■ **Extract provided**:
=== Section Start ===

Ayurveda is recognised as one of the world’s oldest holistic healthcare systems, with roots stretching back more than 5,000 years. Traditionally associated with botanical remedies and whole-of-life wellbeing, its influence is now reaching an unexpected corner of the modern home — the cleaning cupboard — thanks to Australian home care brand Euclove.
By pairing time-honoured Ayurvedic ingredients with one of Australia’s most iconic native botanicals, eucalyptus, Euclove is offering households a genuinely different approach to keeping their homes clean, fresh and low-tox.

Why Shoppers Are Turning to Brands Like Euclove
The shift towards low-tox living is no longer a fringe movement. As more Australians examine what they spray, wipe and mop with every day, conventional cleaning products are facing tougher questions about long-term exposure.
Common ingredients such as ammonia, chlorine bleach, phthalates and synthetic fragrances have come under increasing scrutiny for their potential links to respiratory irritation, skin sensitivities and indoor air pollution. For households with young children, pets or allergy sufferers, these concerns are driving renewed interest in ingredient-led alternatives grounded in botanical functionality — exactly the space Euclove was created to fill.
The Euclove Story: From Family Remedies to Every Room of the Home
Inspired by Ayurvedic traditions and generations of family remedies, Euclove has translated these ancient principles into a modern, plant-based cleaning range designed for every room of the home.

=== Section End ===

■ **About this exercise**:
Write the next part of the Euclove article, picking up right after its final sentence. The data below is separate material with no connection to the Euclove article.

(Stored items)
=== Section Start ===

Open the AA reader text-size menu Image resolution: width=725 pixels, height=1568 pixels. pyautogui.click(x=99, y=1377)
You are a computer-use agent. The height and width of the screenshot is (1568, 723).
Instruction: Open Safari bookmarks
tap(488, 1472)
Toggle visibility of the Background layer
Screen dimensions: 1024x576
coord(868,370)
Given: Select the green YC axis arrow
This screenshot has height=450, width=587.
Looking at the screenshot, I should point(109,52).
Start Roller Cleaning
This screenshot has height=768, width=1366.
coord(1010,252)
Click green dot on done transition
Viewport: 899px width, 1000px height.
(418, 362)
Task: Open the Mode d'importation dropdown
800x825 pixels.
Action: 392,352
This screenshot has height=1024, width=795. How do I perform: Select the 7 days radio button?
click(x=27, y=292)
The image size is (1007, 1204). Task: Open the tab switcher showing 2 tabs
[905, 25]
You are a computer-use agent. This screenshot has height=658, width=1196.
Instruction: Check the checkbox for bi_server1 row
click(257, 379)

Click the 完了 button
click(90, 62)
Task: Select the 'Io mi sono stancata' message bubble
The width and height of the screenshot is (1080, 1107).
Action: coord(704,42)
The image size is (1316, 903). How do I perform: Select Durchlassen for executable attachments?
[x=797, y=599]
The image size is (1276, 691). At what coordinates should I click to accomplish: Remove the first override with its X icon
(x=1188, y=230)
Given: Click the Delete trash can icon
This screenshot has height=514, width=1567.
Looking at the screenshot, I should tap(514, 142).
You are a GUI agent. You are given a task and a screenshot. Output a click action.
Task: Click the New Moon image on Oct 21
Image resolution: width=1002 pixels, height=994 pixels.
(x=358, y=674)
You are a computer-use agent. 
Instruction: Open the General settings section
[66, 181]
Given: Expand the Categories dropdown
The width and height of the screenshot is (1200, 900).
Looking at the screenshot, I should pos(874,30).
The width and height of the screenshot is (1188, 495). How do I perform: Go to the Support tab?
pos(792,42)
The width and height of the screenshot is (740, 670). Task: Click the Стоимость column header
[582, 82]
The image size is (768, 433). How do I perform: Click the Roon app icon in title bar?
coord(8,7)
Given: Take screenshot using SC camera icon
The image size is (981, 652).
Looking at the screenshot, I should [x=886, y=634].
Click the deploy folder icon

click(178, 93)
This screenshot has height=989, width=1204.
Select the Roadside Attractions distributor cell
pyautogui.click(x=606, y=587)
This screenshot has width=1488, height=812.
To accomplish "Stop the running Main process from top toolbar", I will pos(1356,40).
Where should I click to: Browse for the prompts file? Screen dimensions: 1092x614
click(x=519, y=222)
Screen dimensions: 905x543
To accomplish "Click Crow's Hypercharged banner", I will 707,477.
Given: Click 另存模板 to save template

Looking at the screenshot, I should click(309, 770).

=== Section End ===

■ **Response for this exercise**:
Rather than a single all-purpose spray, the Euclove range covers the full spectrum of household tasks — kitchens, bathrooms, floors, glass, mirrors, stainless steel surfaces and toilets — giving families a low-tox option for virtually every job on the weekly cleaning list.
Inside the Euclove Formula: Eucalyptus, Neem and Clove
At the heart of every Euclove product is a carefully considered blend of three botanical powerhouses.
Australian eucalyptus oil containing 85% cineol forms the backbone of the formulations. Cineol is a naturally occurring compound recognised for its antibacterial and purifying properties, and it delivers the crisp, unmistakably Australian aroma the oil is famous for.
Working alongside it are neem and clove oils, two ingredients long valued within Ayurvedic practice. Neem has been prized for generations for its cleansing and antifungal qualities, while clove oil is recognised for its antimicrobial benefits. Together, this trio allows Euclove to clean, deodorise and support everyday household hygiene — an effective, naturally aromatic alternative to the harsh chemical intensity of conventional cleaners.
Sustainability Is Built Into Every Euclove Bottle
For many consumers, natural cleaning is about more than what goes into the bottle — it’s also about the bottle itself. Reflecting the brand’s broader commitment to conscious living, Euclove bottles are manufactured from 70% recycled plastic, while trigger sprays are intentionally designed without metal springs, a small engineering decision that makes them significantly easier to recycle.
Refill options reduce single-use packaging over time, and reused cardboard packaging further cuts waste across the supply chain. It’s an approach that treats sustainability as a design principle rather than a marketing afterthought.
Euclove’s values extend into the community, too. Through a partnership with The Nurtured Village, the brand provides donations and practical care hampers for mothers and families in need — connecting everyday household purchases to tangible social impact.
Euclove and the Future of Low-Tox Living
The convergence of Ayurvedic wisdom and Australian eucalyptus reflects a wider shift in how households define a clean home. Increasingly, it isn’t just one that looks spotless — it’s one that supports the health of the people living in it and treads more lightly on the planet.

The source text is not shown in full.